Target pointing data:
☆ ☆ ☆ ☆

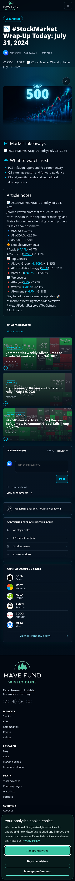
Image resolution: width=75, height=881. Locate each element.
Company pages (12, 786)
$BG (26, 282)
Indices (7, 737)
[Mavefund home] (10, 5)
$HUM (30, 291)
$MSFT (27, 254)
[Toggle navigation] (68, 5)
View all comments (17, 493)
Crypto (7, 732)
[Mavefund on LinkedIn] (14, 701)
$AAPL (22, 249)
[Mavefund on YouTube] (21, 701)
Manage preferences (37, 871)
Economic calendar (14, 767)
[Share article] (66, 81)
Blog (5, 751)
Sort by (50, 450)
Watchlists (9, 791)
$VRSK (27, 287)
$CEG (44, 268)
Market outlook (12, 762)
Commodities (10, 726)
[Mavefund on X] (6, 701)
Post (62, 479)
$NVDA (29, 273)
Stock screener (11, 781)
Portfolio (8, 796)
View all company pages (35, 636)
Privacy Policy (31, 840)
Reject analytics (37, 861)
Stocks (7, 716)
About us (8, 810)
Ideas (6, 756)
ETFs (5, 721)
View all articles (15, 331)
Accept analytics (37, 850)
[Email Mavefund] (29, 701)
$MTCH (36, 263)
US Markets (13, 18)
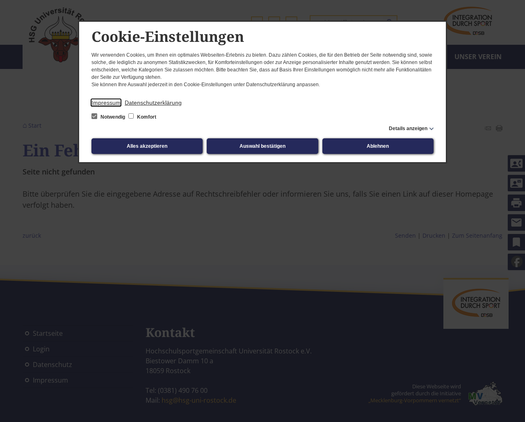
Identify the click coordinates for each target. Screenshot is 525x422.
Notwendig (112, 117)
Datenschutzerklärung (153, 102)
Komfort (146, 117)
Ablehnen (378, 146)
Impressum (106, 102)
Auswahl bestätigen (262, 146)
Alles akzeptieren (147, 146)
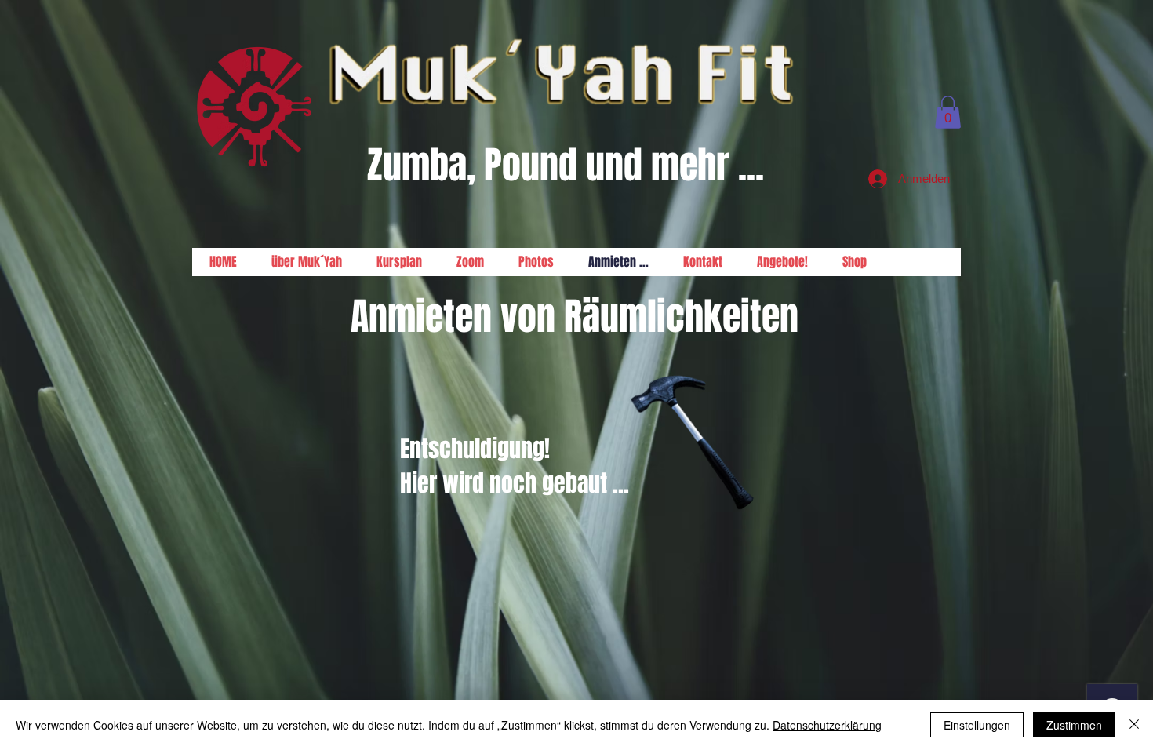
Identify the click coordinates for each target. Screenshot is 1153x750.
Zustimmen (1074, 725)
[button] (948, 112)
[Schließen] (1134, 724)
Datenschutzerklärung (827, 725)
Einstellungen (977, 725)
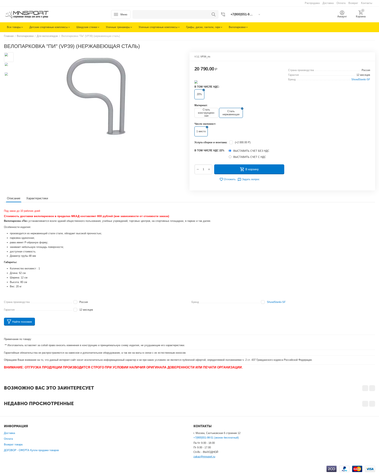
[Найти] (214, 14)
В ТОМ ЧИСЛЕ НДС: (206, 86)
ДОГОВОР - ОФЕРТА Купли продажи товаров (31, 450)
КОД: (197, 56)
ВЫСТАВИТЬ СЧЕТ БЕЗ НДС (251, 150)
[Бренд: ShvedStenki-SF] (196, 81)
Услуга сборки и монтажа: (210, 142)
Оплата (8, 438)
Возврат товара (13, 444)
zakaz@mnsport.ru (204, 456)
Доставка (9, 433)
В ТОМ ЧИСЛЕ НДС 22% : (211, 150)
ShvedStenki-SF (276, 302)
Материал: (200, 105)
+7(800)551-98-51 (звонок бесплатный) (216, 437)
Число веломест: (205, 123)
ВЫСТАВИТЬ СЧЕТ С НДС (250, 157)
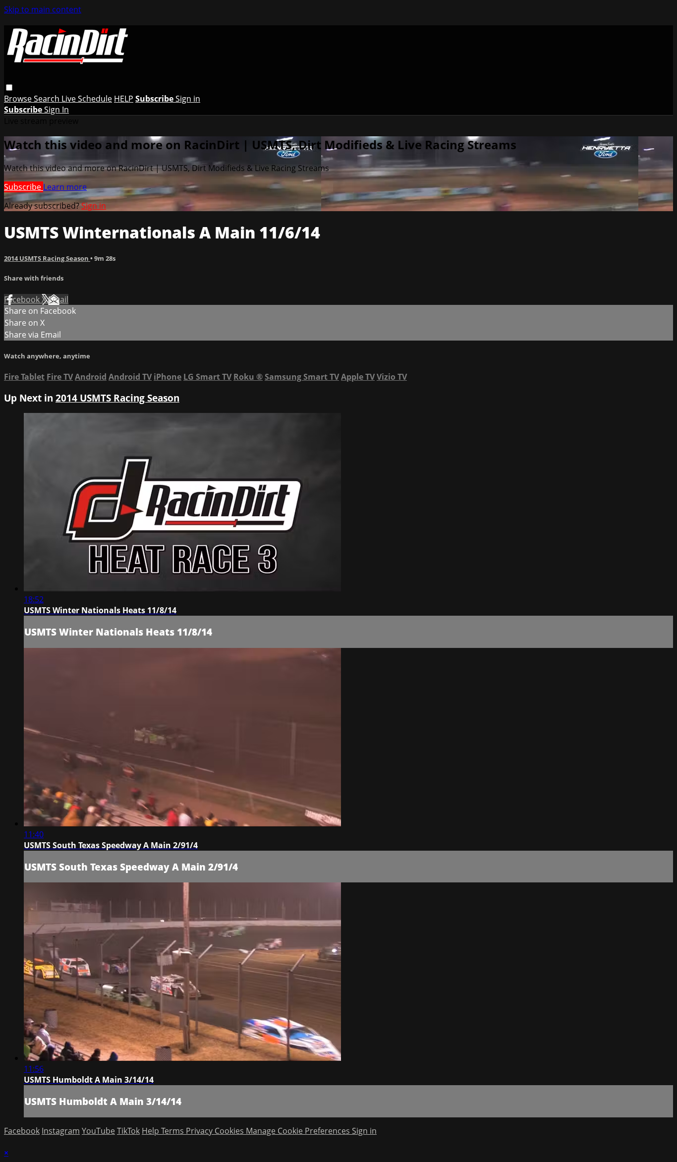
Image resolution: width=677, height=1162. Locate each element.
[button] (9, 87)
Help (151, 1130)
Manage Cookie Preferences (299, 1130)
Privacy (200, 1130)
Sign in (187, 98)
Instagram (61, 1130)
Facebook (23, 299)
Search (47, 98)
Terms (173, 1130)
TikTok (128, 1130)
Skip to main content (42, 9)
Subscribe (23, 186)
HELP (123, 98)
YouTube (98, 1130)
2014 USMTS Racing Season (47, 258)
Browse (19, 98)
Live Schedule (86, 98)
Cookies (230, 1130)
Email (58, 299)
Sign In (56, 109)
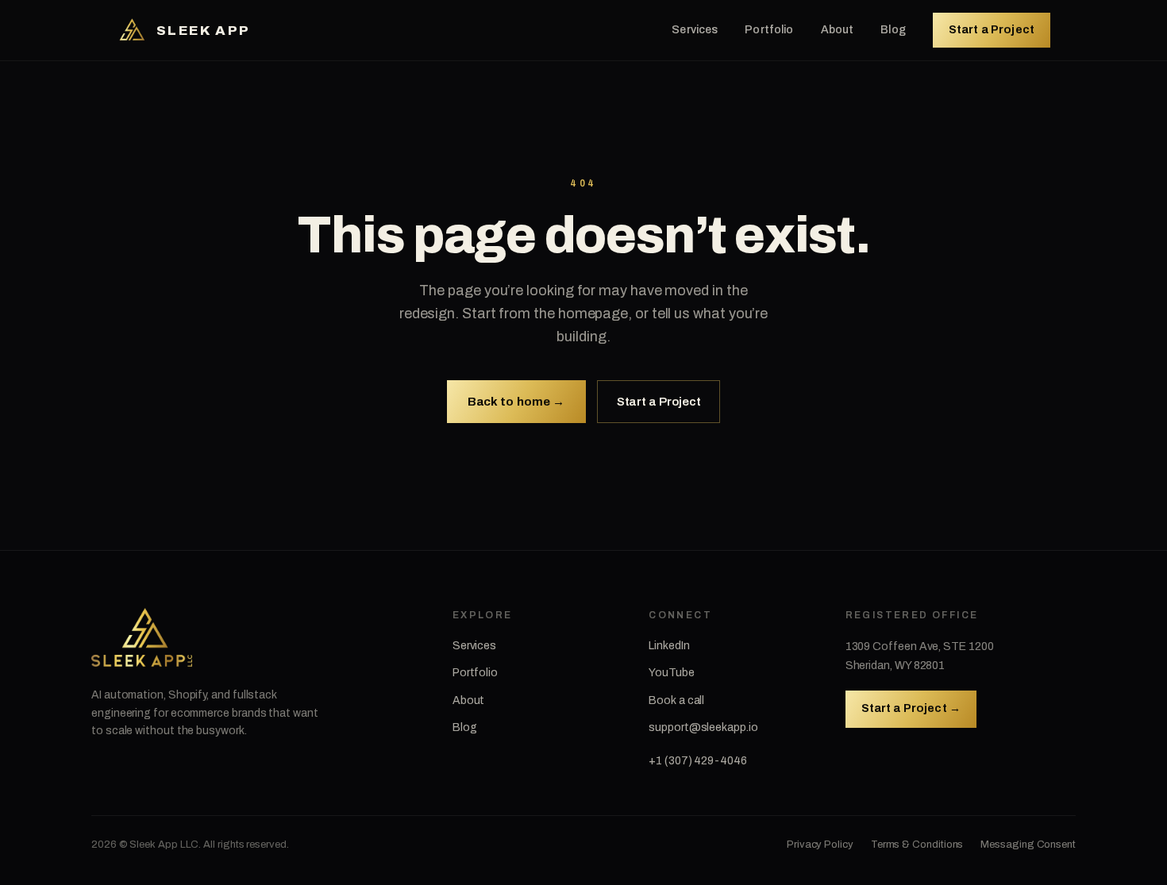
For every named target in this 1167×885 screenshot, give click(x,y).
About (837, 30)
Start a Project (991, 30)
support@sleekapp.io (703, 727)
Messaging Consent (1028, 844)
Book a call (676, 700)
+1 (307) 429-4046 (698, 761)
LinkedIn (669, 646)
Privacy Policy (820, 844)
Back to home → (516, 401)
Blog (893, 30)
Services (695, 30)
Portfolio (769, 30)
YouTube (671, 673)
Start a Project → (911, 708)
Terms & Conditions (917, 844)
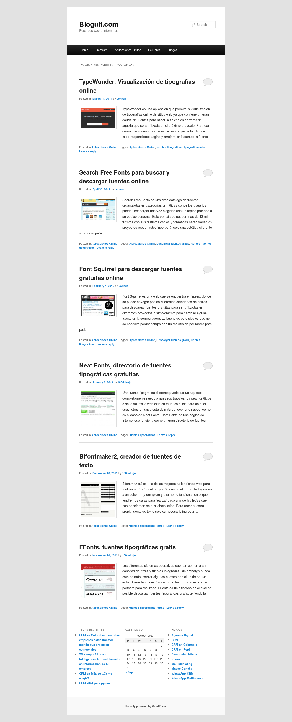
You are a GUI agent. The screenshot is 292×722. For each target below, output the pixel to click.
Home (84, 50)
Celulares (154, 50)
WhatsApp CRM (182, 673)
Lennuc (121, 98)
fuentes (195, 243)
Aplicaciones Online (128, 50)
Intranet (177, 659)
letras (160, 526)
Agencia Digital (182, 635)
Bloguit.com (98, 24)
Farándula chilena (184, 654)
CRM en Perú (181, 649)
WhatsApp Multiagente (187, 678)
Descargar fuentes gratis (172, 243)
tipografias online (195, 147)
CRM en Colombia (184, 644)
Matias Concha (182, 668)
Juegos (172, 50)
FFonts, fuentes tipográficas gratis (127, 547)
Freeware (101, 50)
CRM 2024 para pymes (94, 683)
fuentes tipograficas (169, 147)
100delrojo (124, 382)
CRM (175, 640)
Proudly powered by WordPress (146, 706)
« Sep (129, 672)
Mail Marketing (182, 663)
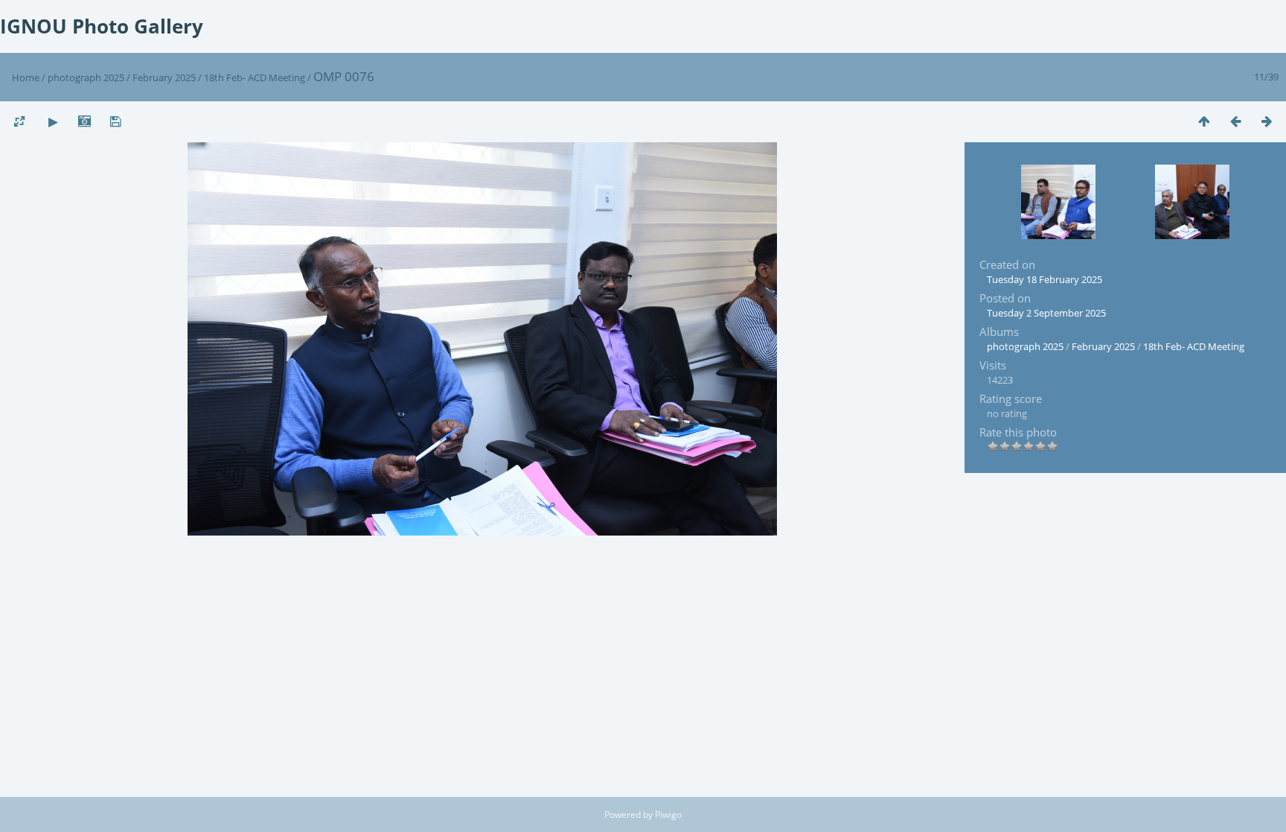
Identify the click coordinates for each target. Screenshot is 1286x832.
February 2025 (164, 77)
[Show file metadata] (84, 121)
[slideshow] (52, 121)
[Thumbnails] (1204, 121)
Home (25, 77)
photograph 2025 (86, 77)
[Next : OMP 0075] (1266, 121)
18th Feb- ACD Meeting (255, 77)
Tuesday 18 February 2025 (1044, 279)
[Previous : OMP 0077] (1235, 121)
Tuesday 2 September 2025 (1046, 313)
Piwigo (668, 814)
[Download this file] (115, 121)
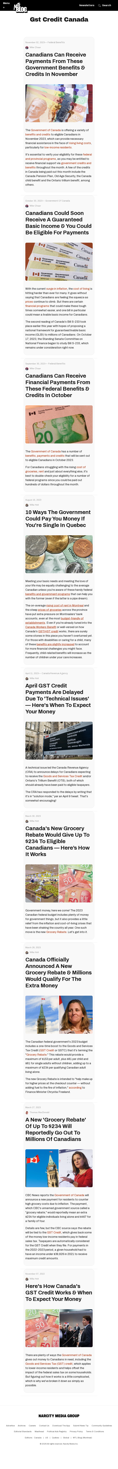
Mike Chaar (35, 47)
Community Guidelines (102, 1426)
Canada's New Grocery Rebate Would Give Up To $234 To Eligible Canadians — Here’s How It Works (57, 841)
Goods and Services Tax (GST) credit (49, 1363)
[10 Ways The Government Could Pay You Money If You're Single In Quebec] (59, 554)
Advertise (10, 1426)
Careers (32, 1426)
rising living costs (80, 143)
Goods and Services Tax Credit (62, 776)
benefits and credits (37, 134)
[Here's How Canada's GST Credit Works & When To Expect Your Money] (59, 1328)
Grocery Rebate (56, 932)
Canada (37, 1438)
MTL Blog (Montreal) (82, 1438)
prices (29, 301)
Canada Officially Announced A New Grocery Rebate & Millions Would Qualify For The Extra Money (58, 972)
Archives (22, 1426)
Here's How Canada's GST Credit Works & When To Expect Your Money (58, 1292)
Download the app (61, 1426)
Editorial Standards (23, 1431)
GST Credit (47, 1050)
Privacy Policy (76, 1431)
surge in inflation (56, 288)
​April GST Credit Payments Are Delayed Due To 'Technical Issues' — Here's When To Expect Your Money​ (58, 698)
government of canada (57, 201)
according (75, 1087)
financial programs (37, 306)
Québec (55, 1438)
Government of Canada (46, 130)
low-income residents (58, 147)
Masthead (39, 1431)
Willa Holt (34, 505)
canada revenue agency (55, 673)
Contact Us (44, 1426)
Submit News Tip (80, 1426)
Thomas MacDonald (39, 1112)
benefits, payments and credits (45, 455)
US (46, 1438)
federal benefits (56, 42)
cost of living (81, 288)
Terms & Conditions (95, 1431)
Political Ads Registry (57, 1431)
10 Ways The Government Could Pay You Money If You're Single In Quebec (58, 518)
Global (66, 1438)
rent (41, 471)
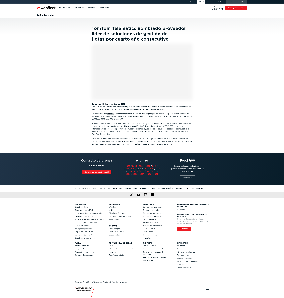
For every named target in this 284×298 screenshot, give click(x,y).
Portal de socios (149, 260)
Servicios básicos (149, 219)
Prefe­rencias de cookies (186, 249)
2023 (141, 166)
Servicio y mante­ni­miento (152, 207)
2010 (154, 171)
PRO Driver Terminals (117, 213)
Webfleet (112, 207)
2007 (142, 174)
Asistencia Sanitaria (150, 222)
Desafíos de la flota (116, 255)
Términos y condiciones (186, 252)
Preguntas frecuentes (83, 249)
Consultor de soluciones (84, 255)
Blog (111, 246)
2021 (154, 166)
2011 (148, 171)
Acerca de (83, 188)
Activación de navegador (84, 252)
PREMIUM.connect (82, 225)
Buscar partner (114, 235)
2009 (128, 174)
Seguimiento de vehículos (84, 210)
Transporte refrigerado (151, 235)
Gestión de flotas (81, 207)
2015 (158, 169)
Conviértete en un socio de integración (153, 253)
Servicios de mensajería (152, 213)
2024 (134, 166)
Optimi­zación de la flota (84, 216)
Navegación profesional (84, 229)
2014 (129, 171)
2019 (133, 169)
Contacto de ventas (116, 232)
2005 (155, 174)
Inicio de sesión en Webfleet (236, 2)
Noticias (107, 188)
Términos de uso (183, 255)
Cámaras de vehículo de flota (120, 216)
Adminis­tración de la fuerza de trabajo (89, 219)
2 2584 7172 (182, 209)
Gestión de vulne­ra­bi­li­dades (187, 261)
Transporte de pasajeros (152, 216)
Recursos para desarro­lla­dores (154, 257)
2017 (145, 169)
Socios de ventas (149, 246)
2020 (126, 169)
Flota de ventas (149, 229)
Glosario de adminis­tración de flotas (122, 249)
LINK (111, 210)
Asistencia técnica (82, 246)
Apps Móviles (114, 219)
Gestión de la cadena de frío (85, 238)
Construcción (148, 232)
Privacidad (181, 246)
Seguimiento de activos (84, 232)
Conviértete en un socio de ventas (156, 249)
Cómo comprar (114, 229)
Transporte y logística (151, 210)
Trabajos (180, 264)
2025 (127, 166)
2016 (152, 169)
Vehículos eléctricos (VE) (84, 235)
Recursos (112, 252)
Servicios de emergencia (152, 225)
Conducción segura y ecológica (87, 222)
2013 (136, 171)
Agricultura (147, 238)
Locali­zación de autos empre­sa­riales (88, 213)
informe (110, 114)
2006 (148, 174)
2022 (148, 166)
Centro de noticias (95, 188)
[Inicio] (76, 188)
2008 (135, 174)
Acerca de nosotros (184, 258)
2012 (142, 171)
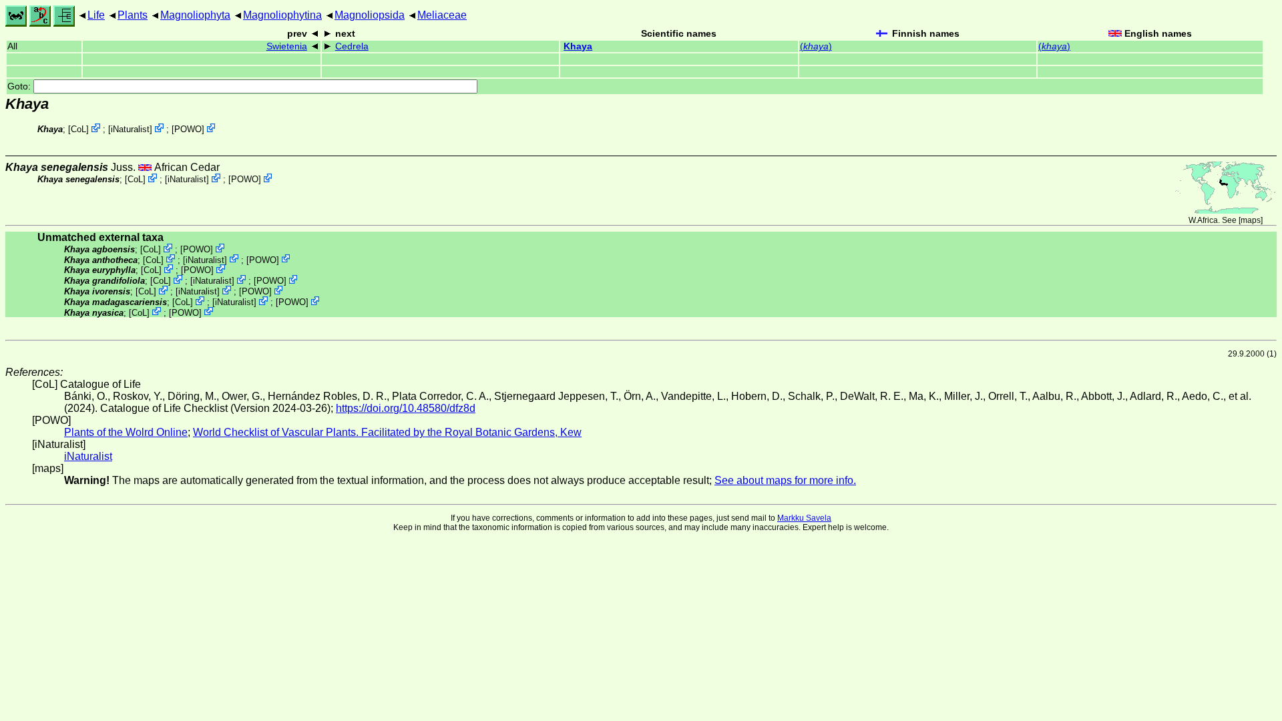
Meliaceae (442, 15)
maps (1251, 220)
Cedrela (352, 46)
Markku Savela (804, 518)
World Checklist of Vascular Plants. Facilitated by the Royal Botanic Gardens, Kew (387, 432)
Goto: (20, 86)
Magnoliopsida (370, 15)
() (816, 46)
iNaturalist (130, 129)
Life (96, 15)
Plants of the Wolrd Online (126, 432)
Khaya (578, 46)
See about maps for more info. (785, 480)
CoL (78, 129)
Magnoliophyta (195, 15)
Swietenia (286, 46)
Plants (133, 15)
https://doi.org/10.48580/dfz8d (405, 408)
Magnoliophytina (282, 15)
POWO (188, 129)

☆ ☆ ☆ ☆

THE PROBLEM: Reproduce verbatim the entries from the line containing "low-income residents (58, 147)" through the line containing "Global (66, 1438)", inclusive of both.

ANSWER TO THIS TASK:
low-income residents (58, 147)
Masthead (39, 1431)
Willa Holt (34, 505)
canada revenue agency (55, 673)
Contact Us (44, 1426)
Submit News Tip (80, 1426)
Thomas MacDonald (39, 1112)
benefits, payments and credits (45, 455)
US (46, 1438)
federal benefits (56, 42)
cost of living (81, 288)
Terms & Conditions (95, 1431)
Political Ads Registry (57, 1431)
10 Ways The Government Could Pay You Money If You're Single In Quebec (58, 518)
Global (66, 1438)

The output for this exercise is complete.